Social Care 360: Our Response
Considering the recent Social Care 360 briefing by the King’s Fund, which highlights a social care system that is under intense pressure, the Association of Mental Health Providers, the representative body for voluntary and community sector mental health service providers, continues to call for increased funding for the sector and implementation of reforms to make the system fairer.
This Social Care 360 briefing shines a spotlight on issues facing the social care sector which include a lack of changing financial thresholds, the cost to local authorities of purchasing care increasing faster than inflation, the social care workforce vacancy rate at its second highest-ever level, and fewer unpaid carers receiving direct support or respite care.

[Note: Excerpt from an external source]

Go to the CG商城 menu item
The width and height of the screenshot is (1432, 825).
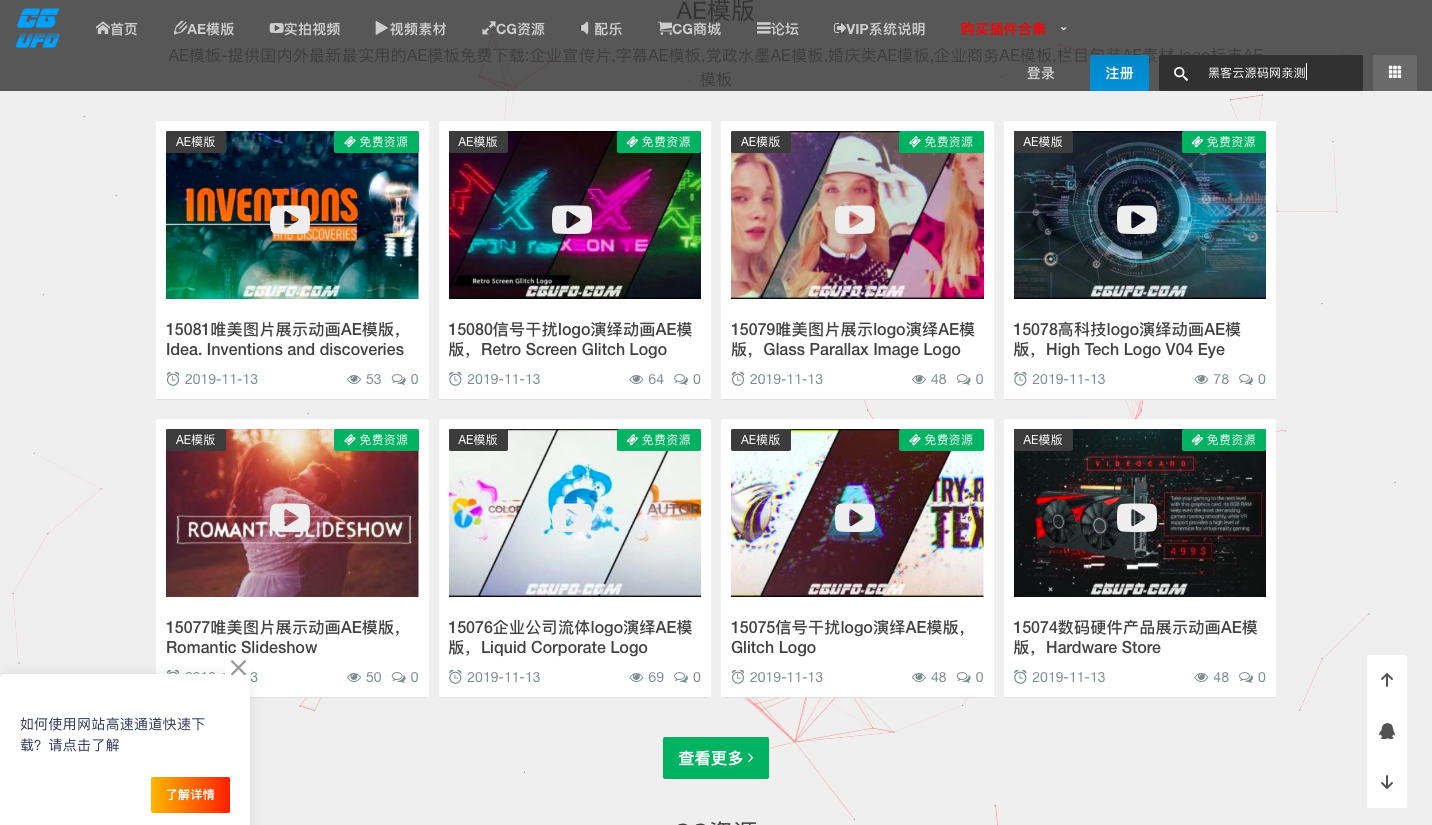coord(689,29)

It is important to note that:
“The number of new requests for support in the social care sector has increased from 1.98 million in 2021/22 to 2.0 million in 2022/23” yet “in 2022/23, 2% fewer people were receiving support than in 2015/16, despite 11% more people requesting it.”

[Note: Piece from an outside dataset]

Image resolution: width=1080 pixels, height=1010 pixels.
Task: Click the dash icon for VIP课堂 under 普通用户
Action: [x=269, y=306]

On Wednesday 14 February the Association of Mental Health Providers, alongside the National Care Association, and Care Association Alliance, wrote a letter calling on the Prime Minister to:
- Urgently review the Treasury allocation for Social Care and Support services.

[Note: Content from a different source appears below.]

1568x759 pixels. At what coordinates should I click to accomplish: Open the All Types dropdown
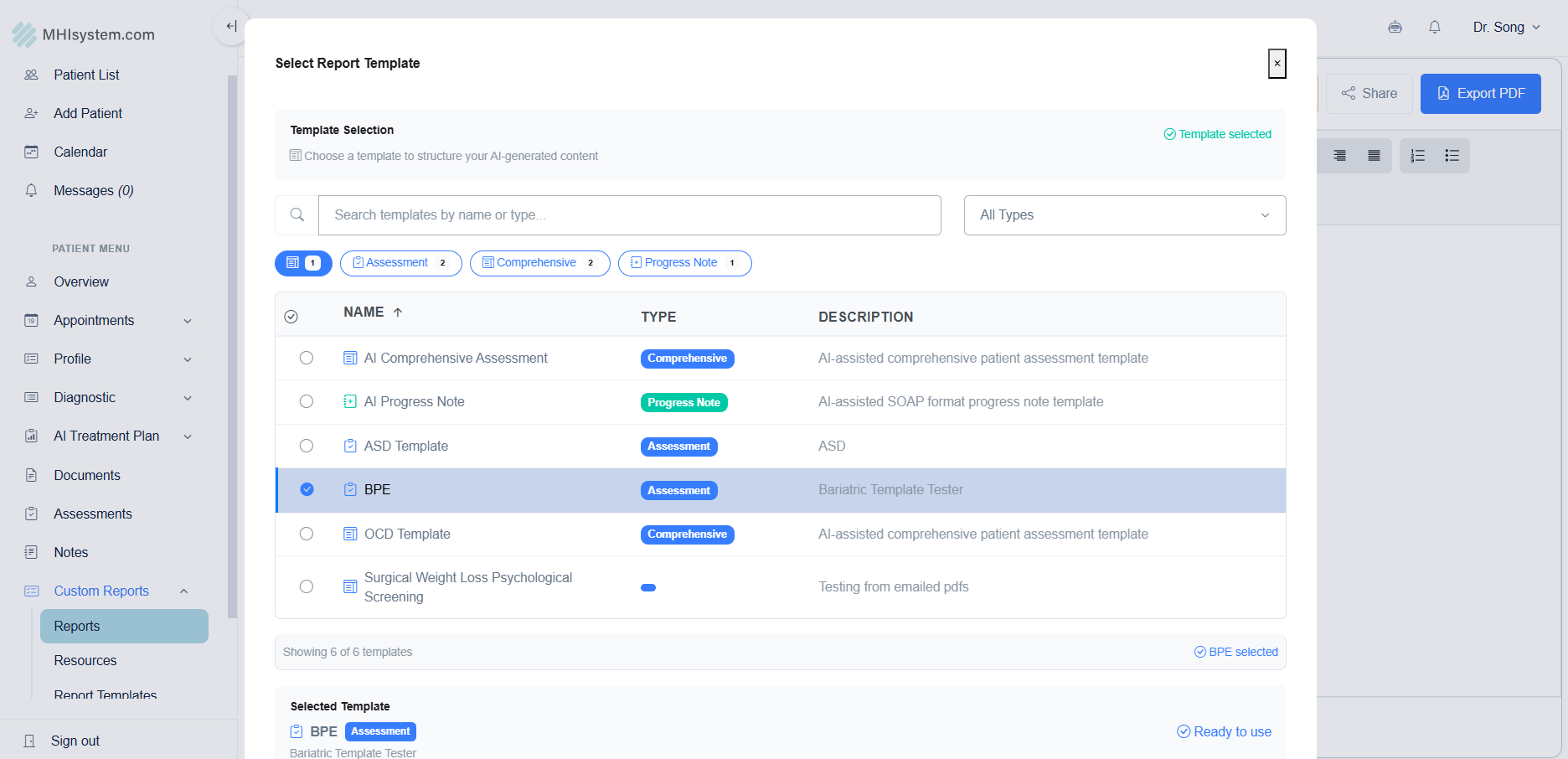[x=1124, y=215]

- Communicate as to what the government’s long-term plan for social care will be and a date when the national workforce plan will be published.
- Galvanise the portfolios of Ministers responsible for addressing these issues and their real-life impact on the most marginalised.
The social care sector remains chronically underfunded but is faced with increased expectations to support people with complex healthcare needs and provide essential partnerships to our NHS colleagues. The importance of these services should not be underestimated.
We have witnessed underfunding and broken promises concerning Social Care by successive governments. This lack of support over the past two decades and nominal support throughout the COVID-19 pandemic, have illuminated that no lessons have been learned and the neglect of the sector and those we support continues. This includes the lack of social care support services mentioned in the Spring Budget which was announced on the 6 March 2024.
Following the publication of the People at the Heart of Care: Adult Social Care Reform White Paper, published in December 2021, the Association of Mental Health Providers’ Chief Executive, Kathy Roberts, emphasised that:
“People might be at the heart of care in this publication but without an “urgent fix” for the crisis that is currently being faced, there will not be a workforce to deliver services and those with poor mental health and illness will not be able to receive the personalised or any other care and support that this White Paper focuses on.”
On 4 April 2023, the government published The Next Steps to Put People at the Heart of Care, as part of its reform process. We pointed out that “the paper suggests the foundations for person-centred, personalised care and support have been laid. A plan that has not been coproduced and consists of broken promises leads us to once again question, can this vision truly become a reality?”
With a general election on the horizon, we urge all political parties to commit to solving the crisis for the millions of people needing social care support. We remain forever hopeful and will continue to call for sustainable sector funding and to make mental health social care a priority for all.